### [SOURCE TEXT]

If you accept the ecologists' view of the "energy crisis"—that the heart of the problem, at least in overdeveloped countries, is too much use, rather than too little supply—the framework of the debate concerning our possible future energy sources changes fundamentally. Its focus is no longer on how to get rapid short-term increases in supply and long-term superabundance, but instead on how to achieve rapid short-term reductions in demand and a long-term sufficient supply, with a minimum of destructive ecological and social side effects.
Even those who take the "too little" view of the energy situation are beginning to realize that conservation, which dampens demand, is the only feasible solution in the very short term. The fact is, you see, that even the most dramatic possible commitments to more nuclear power plants, synfuels (coal gasification and liquefaction, fuels from oil shales and tar sands), solar power, or what have you will produce little impact on energy supplies for a decade or more.
The need to conserve in the near future is, then, more or less agreed upon. But such necessity is seen as a permanent feature of our energy economy by those with the ecological view. The long-term commitment to conservation is not espoused, of course, by the "too little" crowd. For example, Roy Meader has written in Future Energy Alternatives (Ann Arbor Science Publishers, 1979): "When fusion energy becomes available, as the experts confidently expect, it may come suddenly like a blinding flash of light and inspire a worldwide religious revival, singing in the streets, and a veritable orgy of turning on all lights and air conditioners and letting them run till dawn."

### [DATA EXTRACT]
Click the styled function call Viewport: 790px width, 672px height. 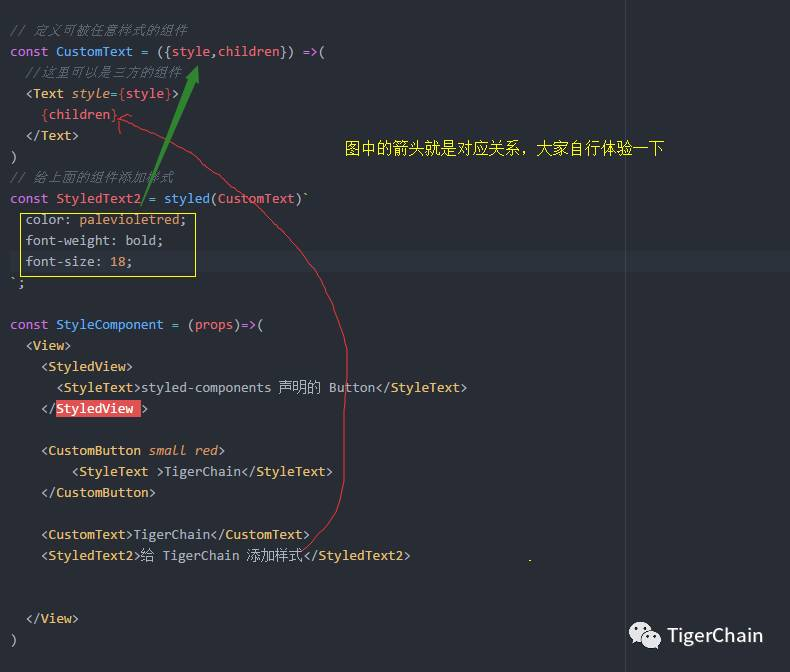pyautogui.click(x=186, y=199)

### [THINGS TO DO]
A - Please list the energy sources that the energy crisis passage says would have little impact on supplies for a decade or more, even with the most dramatic commitments.
B - According to the energy crisis passage, what is the only feasible solution in the very short term?
C - Summarize the energy crisis passage in two sentences.

### [RESPONSE LIST]
A -
Nuclear power plants
Synfuels
Solar power

B - Conservation, which dampens demand.

C - The ecological view holds that the energy problem in overdeveloped countries is too much use, which shifts the debate toward reducing demand and securing a sufficient supply with minimal ecological and social harm. Both sides agree that conservation is needed in the near term, but only those with the ecological view see it as permanent, while the "too little" side expects future abundance, such as from fusion.